In [1]:
import os
import torch
from datasets import load_dataset
from transformers import (
    AutoModelForCausalLM,
    AutoTokenizer,
    BitsAndBytesConfig,
    TrainingArguments,
)
from peft import LoraConfig, PeftModel
from trl import SFTConfig, SFTTrainer

In [2]:
model_path = "./Qwen3-4B-Instruct-2507"

dataset_path = "./data/input/sft_dataset_4000.json"

# 训练后 LoRA 适配器的临时保存路径
lora_adapter_path = "./qwen3-4b-sft-lora-adapter-8bit"
# 最终合并后完整模型的保存路径
merged_model_path = "./qwen3-4b-sft-merged-final"

In [3]:
bnb_config = BitsAndBytesConfig(load_in_8bit=True)

compute_dtype = torch.bfloat16 if torch.cuda.is_available() and torch.cuda.get_device_properties(0).major >= 8 else torch.float16

model = AutoModelForCausalLM.from_pretrained(
    model_path,
    quantization_config=bnb_config,
    torch_dtype=compute_dtype,
    device_map="auto",
    trust_remote_code=True,
)
model.config.use_cache = False

tokenizer = AutoTokenizer.from_pretrained(model_path, trust_remote_code=True)
tokenizer.pad_token = tokenizer.eos_token
tokenizer.padding_side = "right"

`torch_dtype` is deprecated! Use `dtype` instead!
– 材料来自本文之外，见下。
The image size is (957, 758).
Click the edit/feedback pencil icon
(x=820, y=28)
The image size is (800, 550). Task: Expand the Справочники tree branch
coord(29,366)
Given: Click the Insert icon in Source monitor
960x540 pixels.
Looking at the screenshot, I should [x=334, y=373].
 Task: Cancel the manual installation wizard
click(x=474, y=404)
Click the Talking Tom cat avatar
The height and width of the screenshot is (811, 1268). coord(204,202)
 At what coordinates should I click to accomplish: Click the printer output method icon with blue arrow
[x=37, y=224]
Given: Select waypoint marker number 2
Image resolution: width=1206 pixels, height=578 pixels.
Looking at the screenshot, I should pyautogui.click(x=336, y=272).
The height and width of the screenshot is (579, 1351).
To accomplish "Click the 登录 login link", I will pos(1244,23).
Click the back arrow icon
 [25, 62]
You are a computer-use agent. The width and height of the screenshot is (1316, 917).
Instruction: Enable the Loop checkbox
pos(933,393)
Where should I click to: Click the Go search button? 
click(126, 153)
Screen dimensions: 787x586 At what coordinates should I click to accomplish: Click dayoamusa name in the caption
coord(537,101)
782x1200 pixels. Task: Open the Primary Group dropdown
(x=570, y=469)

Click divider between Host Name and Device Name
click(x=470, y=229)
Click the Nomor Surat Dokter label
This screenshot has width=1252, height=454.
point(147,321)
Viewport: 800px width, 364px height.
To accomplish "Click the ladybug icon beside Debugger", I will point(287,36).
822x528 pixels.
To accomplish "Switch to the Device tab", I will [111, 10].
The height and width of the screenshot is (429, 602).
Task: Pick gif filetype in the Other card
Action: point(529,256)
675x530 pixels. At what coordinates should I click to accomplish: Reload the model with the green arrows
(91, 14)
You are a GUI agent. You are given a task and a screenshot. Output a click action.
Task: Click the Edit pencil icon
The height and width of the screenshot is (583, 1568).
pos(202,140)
Loading checkpoint shards:   0%|          | 0/3 [00:00<?, ?it/s]

In [4]:
# dataset = load_dataset("json", data_files=dataset_path, split="train")
#
# def format_prompt(example):
#     messages = [
#         {"role": "system", "content": "You are a helpful assistant specialized in cybersecurity and the MITRE ATT&CK framework."},
#         {"role": "user", "content": f"{example['instruction']}\n\n{example['input']}"},
#         {"role": "assistant", "content": example['output']}
#     ]
#     prompt = tokenizer.apply_chat_template(messages, tokenize=False, add_generation_prompt=False)
#     return {"text": prompt}
#
# formatted_dataset = dataset.map(format_prompt)
#
# print("数据集格式化完成。示例如下：")
# print(formatted_dataset[0]['text'])

In [5]:

dataset = load_dataset("json", data_files=str(dataset_path), split="train")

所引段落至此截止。